Maybe there’s more to love than feeling good about being with someone who thinks you’re special or is willing to have sex with you. It might even be something other than that sense of belonging we get when we feel accepted and cared about by others.

When I revisited the statement, and read it out aloud, I realised there was another way that you could read it that changed the whole meaning. Try reading it this way:  It’s not possible for you to be without Love.

This reading forces you to reconsider your definition for love.

What if Love is the primary force or energy of life? What if Love is simply another word for God?

Puts another spin on our lifelong search for love, doesn’t it?

I’ll leave you to ponder that one.


A broken heart is not the end of the story

If every cloud has a silver lining, gratitude is the window for viewing the storm clouds of your life to see that lining.
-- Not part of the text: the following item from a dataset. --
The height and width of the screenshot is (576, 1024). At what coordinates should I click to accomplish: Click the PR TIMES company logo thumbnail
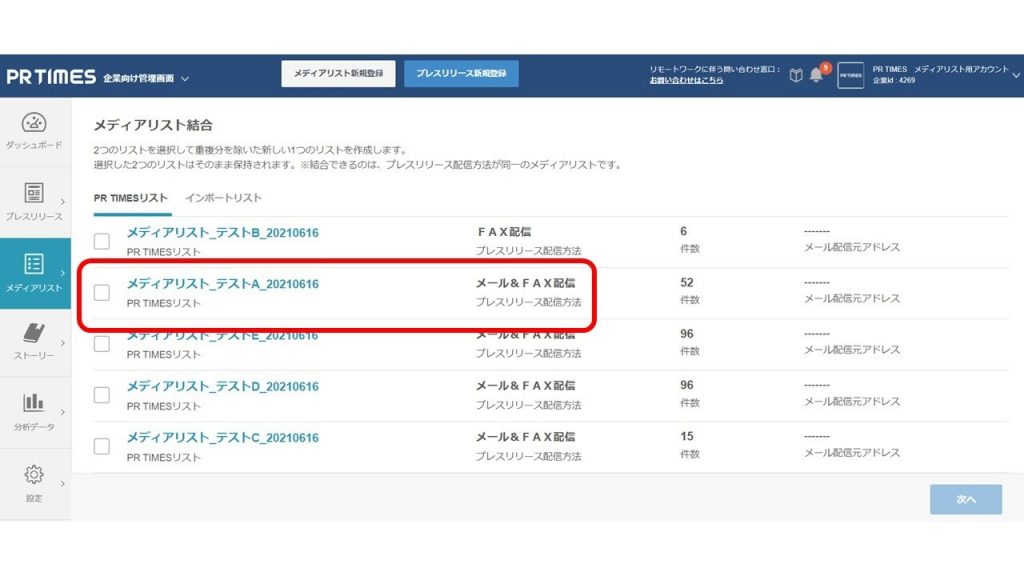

You can choose resentment, if you prefer, but you’ll have a different experience.

Shit happens. You can see it as a mess you have to deal with or a pile of fertiliser; a disaster or an opportunity.

You’re not likely to see an event as a growth opportunity if you’re resentful about it showing up in your life. Consider the event so many ‘love’ songs are dedicated to – the broken heart. Where’s the opportunity there? What is there to be grateful about in being rejected by the love of your life?

If the one who has left you for someone else is happy, you could be grateful for their happiness. I mean, if you love them, don’t you want them to be happy? You could be thankful for being released from that relationship so that you can meet someone else. Think back over your experience of relationship endings. Would you be with your current lover if someone else hadn’t decided you were not the one? Ever met that first love years later and been grateful it didn’t work out? Some of us have. Maybe that’s an advantage of being around for awhile, you get to be grateful for having been spared the consequences of errors of judgement made in your misinformed youth.

A long time ago, when I was much younger, and less aware, I had the dumped experience. I sure as hell didn’t consider gratitude back then. I was too busy feeling devastated and suffering from being broken hearted. Fortunately, as time passed I grew tired of feeling sorry for myself and took the risk of meeting someone else. A few broken hearts later, some of which I broke (a bloke had to even the score didn’t he?), I’d had enough experience of life to discern the difference between love and lust, and I met the woman who is still married to me. Thanks, sweetheart.

So, with hindsight, I’m grateful for the broken heart experience. And yes, for readers of the previous post, I have forgiven myself for all those ‘not so kind’ thoughts I harboured about the girl that decided I was not the one. I only feel love when I think of her now, and I am grateful for the experience of the relationship.

The lover doesn’t change as a person just because he or she changes partners. You can be grateful for having known them or you can be miserable because you’re on your own again.

Over time I’ve come to understand that broken hearts are a sign of attachment or dependence. Feeling broken hearted is more about you and what you think you have lost. It’s about having handed over your power to be happy to someone else. It’s a misinterpretation of self value.

No-one takes anything away from who you are when they leave. You were perfect just the way you were before they arrived, and you’re still perfect just the way you are now that they’re gone, no matter how they left.

It’s okay to miss them. It’s okay to release them. It’s okay to love yourself just the way you are. It doesn’t matter what anybody else thinks about you – it’s all in their mind. You only have to be concerned with what’s in your mind, and as I discussed a few posts ago, you get to choose that.